Try it. Could you print all of the data below again, exactly?

☆ ☆ ☆ ☆ ☆ ☆ ☆

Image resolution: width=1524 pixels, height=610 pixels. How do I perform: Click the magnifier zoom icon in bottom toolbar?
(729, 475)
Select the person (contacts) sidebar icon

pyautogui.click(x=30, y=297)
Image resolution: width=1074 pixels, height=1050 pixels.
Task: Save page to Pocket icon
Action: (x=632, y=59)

☆ ☆ ☆ ☆ ☆ ☆ ☆

Solution for this task.
Image resolution: width=1524 pixels, height=610 pixels. How do I perform: Click the magnifier zoom icon in bottom toolbar?
(729, 475)
Select the person (contacts) sidebar icon

pyautogui.click(x=30, y=297)
Image resolution: width=1074 pixels, height=1050 pixels.
Task: Save page to Pocket icon
Action: (x=632, y=59)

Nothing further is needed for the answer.